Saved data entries
_ _ _
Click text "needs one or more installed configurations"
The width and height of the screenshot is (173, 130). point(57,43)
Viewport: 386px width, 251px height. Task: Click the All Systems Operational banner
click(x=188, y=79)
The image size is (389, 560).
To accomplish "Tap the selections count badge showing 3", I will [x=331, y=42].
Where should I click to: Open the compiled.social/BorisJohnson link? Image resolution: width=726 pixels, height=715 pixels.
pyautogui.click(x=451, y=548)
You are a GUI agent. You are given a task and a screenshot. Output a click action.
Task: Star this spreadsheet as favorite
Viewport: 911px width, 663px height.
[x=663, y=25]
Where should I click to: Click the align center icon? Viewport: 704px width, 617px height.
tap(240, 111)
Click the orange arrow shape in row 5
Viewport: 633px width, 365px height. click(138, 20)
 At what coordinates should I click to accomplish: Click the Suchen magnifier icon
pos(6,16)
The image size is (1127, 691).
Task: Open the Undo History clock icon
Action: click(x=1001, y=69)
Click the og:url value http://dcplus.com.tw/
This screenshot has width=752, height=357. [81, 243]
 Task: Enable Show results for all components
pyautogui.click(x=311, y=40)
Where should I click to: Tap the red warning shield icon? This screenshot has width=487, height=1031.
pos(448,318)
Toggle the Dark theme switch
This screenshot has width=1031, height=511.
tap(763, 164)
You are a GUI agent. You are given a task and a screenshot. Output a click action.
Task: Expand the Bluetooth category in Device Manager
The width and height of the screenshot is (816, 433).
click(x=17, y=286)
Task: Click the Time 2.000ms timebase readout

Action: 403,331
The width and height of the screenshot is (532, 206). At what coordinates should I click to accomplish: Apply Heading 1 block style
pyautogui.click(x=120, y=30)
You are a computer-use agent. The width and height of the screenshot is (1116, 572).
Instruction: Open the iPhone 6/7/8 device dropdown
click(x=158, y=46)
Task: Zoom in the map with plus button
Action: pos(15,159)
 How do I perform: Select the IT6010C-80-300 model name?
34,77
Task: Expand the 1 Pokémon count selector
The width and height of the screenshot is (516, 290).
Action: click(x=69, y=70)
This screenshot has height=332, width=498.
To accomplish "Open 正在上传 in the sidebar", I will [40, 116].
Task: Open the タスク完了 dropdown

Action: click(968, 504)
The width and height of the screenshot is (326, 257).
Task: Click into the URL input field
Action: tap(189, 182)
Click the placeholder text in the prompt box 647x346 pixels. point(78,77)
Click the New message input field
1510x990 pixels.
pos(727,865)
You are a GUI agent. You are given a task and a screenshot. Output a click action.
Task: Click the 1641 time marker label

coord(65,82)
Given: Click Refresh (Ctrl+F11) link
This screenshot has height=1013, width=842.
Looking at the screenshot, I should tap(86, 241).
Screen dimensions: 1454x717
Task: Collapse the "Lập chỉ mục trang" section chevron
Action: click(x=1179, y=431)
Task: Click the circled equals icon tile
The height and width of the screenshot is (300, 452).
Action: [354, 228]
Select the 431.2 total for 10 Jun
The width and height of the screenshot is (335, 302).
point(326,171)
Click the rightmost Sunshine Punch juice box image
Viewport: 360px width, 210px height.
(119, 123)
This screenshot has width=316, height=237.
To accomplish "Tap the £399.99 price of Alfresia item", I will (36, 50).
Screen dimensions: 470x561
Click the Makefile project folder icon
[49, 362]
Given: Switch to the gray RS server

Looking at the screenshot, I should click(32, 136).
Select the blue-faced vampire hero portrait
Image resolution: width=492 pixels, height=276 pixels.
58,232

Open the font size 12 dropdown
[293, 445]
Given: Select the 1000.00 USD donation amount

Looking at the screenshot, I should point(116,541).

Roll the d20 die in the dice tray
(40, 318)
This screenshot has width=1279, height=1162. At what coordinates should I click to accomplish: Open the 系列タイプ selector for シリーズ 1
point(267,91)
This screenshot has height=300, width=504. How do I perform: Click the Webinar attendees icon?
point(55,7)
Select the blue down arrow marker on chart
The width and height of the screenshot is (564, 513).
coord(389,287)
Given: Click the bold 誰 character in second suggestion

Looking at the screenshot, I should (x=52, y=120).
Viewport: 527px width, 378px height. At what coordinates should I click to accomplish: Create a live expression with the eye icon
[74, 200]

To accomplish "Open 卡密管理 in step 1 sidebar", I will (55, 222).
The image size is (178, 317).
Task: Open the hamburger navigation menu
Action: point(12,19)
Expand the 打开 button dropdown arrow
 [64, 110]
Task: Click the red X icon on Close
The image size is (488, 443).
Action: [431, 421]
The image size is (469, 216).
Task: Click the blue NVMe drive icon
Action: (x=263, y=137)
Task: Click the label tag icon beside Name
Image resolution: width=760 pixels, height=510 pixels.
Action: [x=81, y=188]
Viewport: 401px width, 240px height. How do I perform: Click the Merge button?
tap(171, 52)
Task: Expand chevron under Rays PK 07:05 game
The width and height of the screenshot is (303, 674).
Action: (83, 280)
_ _ _
» Assigned task:
Your answer must be an exact transcription of all the data above.

» Written answer:
Click text "needs one or more installed configurations"
The width and height of the screenshot is (173, 130). point(57,43)
Viewport: 386px width, 251px height. Task: Click the All Systems Operational banner
click(x=188, y=79)
The image size is (389, 560).
To accomplish "Tap the selections count badge showing 3", I will [x=331, y=42].
Where should I click to: Open the compiled.social/BorisJohnson link? Image resolution: width=726 pixels, height=715 pixels.
pyautogui.click(x=451, y=548)
You are a GUI agent. You are given a task and a screenshot. Output a click action.
Task: Star this spreadsheet as favorite
Viewport: 911px width, 663px height.
[x=663, y=25]
Where should I click to: Click the align center icon? Viewport: 704px width, 617px height.
tap(240, 111)
Click the orange arrow shape in row 5
Viewport: 633px width, 365px height. click(138, 20)
 At what coordinates should I click to accomplish: Click the Suchen magnifier icon
pos(6,16)
The image size is (1127, 691).
Task: Open the Undo History clock icon
Action: click(x=1001, y=69)
Click the og:url value http://dcplus.com.tw/
This screenshot has width=752, height=357. [81, 243]
 Task: Enable Show results for all components
pyautogui.click(x=311, y=40)
Where should I click to: Tap the red warning shield icon? This screenshot has width=487, height=1031.
pos(448,318)
Toggle the Dark theme switch
This screenshot has width=1031, height=511.
tap(763, 164)
You are a GUI agent. You are given a task and a screenshot. Output a click action.
Task: Expand the Bluetooth category in Device Manager
The width and height of the screenshot is (816, 433).
click(x=17, y=286)
Task: Click the Time 2.000ms timebase readout

Action: 403,331
The width and height of the screenshot is (532, 206). At what coordinates should I click to accomplish: Apply Heading 1 block style
pyautogui.click(x=120, y=30)
You are a computer-use agent. The width and height of the screenshot is (1116, 572).
Instruction: Open the iPhone 6/7/8 device dropdown
click(x=158, y=46)
Task: Zoom in the map with plus button
Action: pos(15,159)
 How do I perform: Select the IT6010C-80-300 model name?
34,77
Task: Expand the 1 Pokémon count selector
The width and height of the screenshot is (516, 290).
Action: click(x=69, y=70)
This screenshot has height=332, width=498.
To accomplish "Open 正在上传 in the sidebar", I will [40, 116].
Task: Open the タスク完了 dropdown

Action: click(968, 504)
The width and height of the screenshot is (326, 257).
Task: Click into the URL input field
Action: tap(189, 182)
Click the placeholder text in the prompt box 647x346 pixels. point(78,77)
Click the New message input field
1510x990 pixels.
pos(727,865)
You are a GUI agent. You are given a task and a screenshot. Output a click action.
Task: Click the 1641 time marker label

coord(65,82)
Given: Click Refresh (Ctrl+F11) link
This screenshot has height=1013, width=842.
Looking at the screenshot, I should tap(86, 241).
Screen dimensions: 1454x717
Task: Collapse the "Lập chỉ mục trang" section chevron
Action: click(x=1179, y=431)
Task: Click the circled equals icon tile
The height and width of the screenshot is (300, 452).
Action: [354, 228]
Select the 431.2 total for 10 Jun
The width and height of the screenshot is (335, 302).
point(326,171)
Click the rightmost Sunshine Punch juice box image
Viewport: 360px width, 210px height.
(119, 123)
This screenshot has width=316, height=237.
To accomplish "Tap the £399.99 price of Alfresia item", I will (36, 50).
Screen dimensions: 470x561
Click the Makefile project folder icon
[49, 362]
Given: Switch to the gray RS server

Looking at the screenshot, I should click(32, 136).
Select the blue-faced vampire hero portrait
Image resolution: width=492 pixels, height=276 pixels.
58,232

Open the font size 12 dropdown
[293, 445]
Given: Select the 1000.00 USD donation amount

Looking at the screenshot, I should point(116,541).

Roll the d20 die in the dice tray
(40, 318)
This screenshot has width=1279, height=1162. At what coordinates should I click to accomplish: Open the 系列タイプ selector for シリーズ 1
point(267,91)
This screenshot has height=300, width=504. How do I perform: Click the Webinar attendees icon?
point(55,7)
Select the blue down arrow marker on chart
The width and height of the screenshot is (564, 513).
coord(389,287)
Given: Click the bold 誰 character in second suggestion

Looking at the screenshot, I should (x=52, y=120).
Viewport: 527px width, 378px height. At what coordinates should I click to accomplish: Create a live expression with the eye icon
[74, 200]

To accomplish "Open 卡密管理 in step 1 sidebar", I will (55, 222).
The image size is (178, 317).
Task: Open the hamburger navigation menu
Action: point(12,19)
Expand the 打开 button dropdown arrow
 [64, 110]
Task: Click the red X icon on Close
The image size is (488, 443).
Action: [431, 421]
The image size is (469, 216).
Task: Click the blue NVMe drive icon
Action: (x=263, y=137)
Task: Click the label tag icon beside Name
Image resolution: width=760 pixels, height=510 pixels.
Action: [x=81, y=188]
Viewport: 401px width, 240px height. How do I perform: Click the Merge button?
tap(171, 52)
Task: Expand chevron under Rays PK 07:05 game
The width and height of the screenshot is (303, 674).
Action: (83, 280)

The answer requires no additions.